- The Washington Times - Thursday, February 26, 2009

The Senate overwhelmingly put itself on record Thursday against any revival of the defunct “Fairness Doctrine,” designed to require public broadcasters to air “balanced” coverage of controversial issues.

Conservatives have worried that the Obama administration and congressional Democrats were plotting to revive the policy, dropped in the last years of the Reagan administration, as a means of curtailing talk radio and other media dominated by right-of-center broadcasters.

The 87-11 vote came on an amendment to the bill that would give the District of Columbia full voting rights in the House of Representatives. It was offered by Sen. Jim DeMint, South Carolina Republican.

The Federal Communications Commission first issued the rule mandating balanced coverage, but stopped enforcing it in 1987 after concluding that the explosion of news outlets and sources of information on public issues made the doctrine obsolete.
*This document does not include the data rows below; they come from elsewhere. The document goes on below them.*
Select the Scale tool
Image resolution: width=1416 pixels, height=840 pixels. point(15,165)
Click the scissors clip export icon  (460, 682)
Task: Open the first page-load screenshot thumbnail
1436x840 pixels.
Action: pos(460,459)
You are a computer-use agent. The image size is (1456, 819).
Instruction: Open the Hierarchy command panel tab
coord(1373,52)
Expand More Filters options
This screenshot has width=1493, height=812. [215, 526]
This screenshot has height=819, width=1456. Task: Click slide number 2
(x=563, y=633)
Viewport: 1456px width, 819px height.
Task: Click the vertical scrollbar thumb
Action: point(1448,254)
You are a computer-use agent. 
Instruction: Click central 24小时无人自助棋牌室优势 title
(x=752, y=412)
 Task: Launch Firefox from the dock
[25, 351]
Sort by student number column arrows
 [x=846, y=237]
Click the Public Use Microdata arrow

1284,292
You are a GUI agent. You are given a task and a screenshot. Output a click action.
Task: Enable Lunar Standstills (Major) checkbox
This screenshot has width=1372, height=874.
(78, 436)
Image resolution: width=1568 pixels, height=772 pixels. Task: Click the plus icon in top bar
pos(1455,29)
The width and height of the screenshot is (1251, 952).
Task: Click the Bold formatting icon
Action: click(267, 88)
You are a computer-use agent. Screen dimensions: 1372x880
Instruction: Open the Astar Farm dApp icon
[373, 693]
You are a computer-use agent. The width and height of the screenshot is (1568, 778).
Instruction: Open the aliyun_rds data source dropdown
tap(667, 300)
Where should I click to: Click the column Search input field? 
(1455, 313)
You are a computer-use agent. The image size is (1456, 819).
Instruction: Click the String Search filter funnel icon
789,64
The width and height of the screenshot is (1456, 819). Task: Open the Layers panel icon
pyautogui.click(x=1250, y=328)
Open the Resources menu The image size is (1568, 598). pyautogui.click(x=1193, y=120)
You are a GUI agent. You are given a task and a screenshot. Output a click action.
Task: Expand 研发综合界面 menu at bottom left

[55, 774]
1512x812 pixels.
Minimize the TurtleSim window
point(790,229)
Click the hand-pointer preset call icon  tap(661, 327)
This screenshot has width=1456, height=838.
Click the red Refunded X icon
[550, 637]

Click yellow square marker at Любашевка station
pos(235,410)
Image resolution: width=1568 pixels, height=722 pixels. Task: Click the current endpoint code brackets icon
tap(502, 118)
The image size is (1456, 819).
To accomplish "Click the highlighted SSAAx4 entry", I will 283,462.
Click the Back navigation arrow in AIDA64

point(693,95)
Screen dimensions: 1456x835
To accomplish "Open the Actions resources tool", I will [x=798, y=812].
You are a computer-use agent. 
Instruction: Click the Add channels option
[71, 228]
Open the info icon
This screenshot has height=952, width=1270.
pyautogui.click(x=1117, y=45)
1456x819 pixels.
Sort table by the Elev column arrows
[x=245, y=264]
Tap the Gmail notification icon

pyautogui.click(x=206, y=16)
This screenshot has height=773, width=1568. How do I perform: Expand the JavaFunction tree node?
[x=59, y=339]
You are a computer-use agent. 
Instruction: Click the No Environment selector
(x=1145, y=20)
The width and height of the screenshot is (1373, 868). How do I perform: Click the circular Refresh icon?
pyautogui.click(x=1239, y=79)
A spokesman for Mr. Obama last week said the president had no intention of reviving the Fairness Doctrine, but several of his aides had discussed the idea of reviving it at least in modified form. Mr. DeMint argued that his amendment was needed to guarantee that the FCC would not attempt to revive quotas or guidelines on programming.

Republicans and conservative broadcasters both said they feared the new administration was considering a renewal of aspects of the Fairness Doctrine to boost liberal media outlets.

Top-rated radio host Rush Limbaugh said recently he did not put much stock in Mr. Obama’s declaration.

“Of course they’re not going to bring back the ‘Fairness Doctrine.’ They’re going to call it something else,” he said.

The D.C. voting rights bill still must go to the House of Representatives, and it was not certain the FCC amendment would survive. But Mr. DeMint said the vote would put the Senate on record as strongly opposing any effort to resuscitate the doctrine. A majority of Democrats joined all of the Senate’s Republicans in backing Mr. DeMint’s amendment.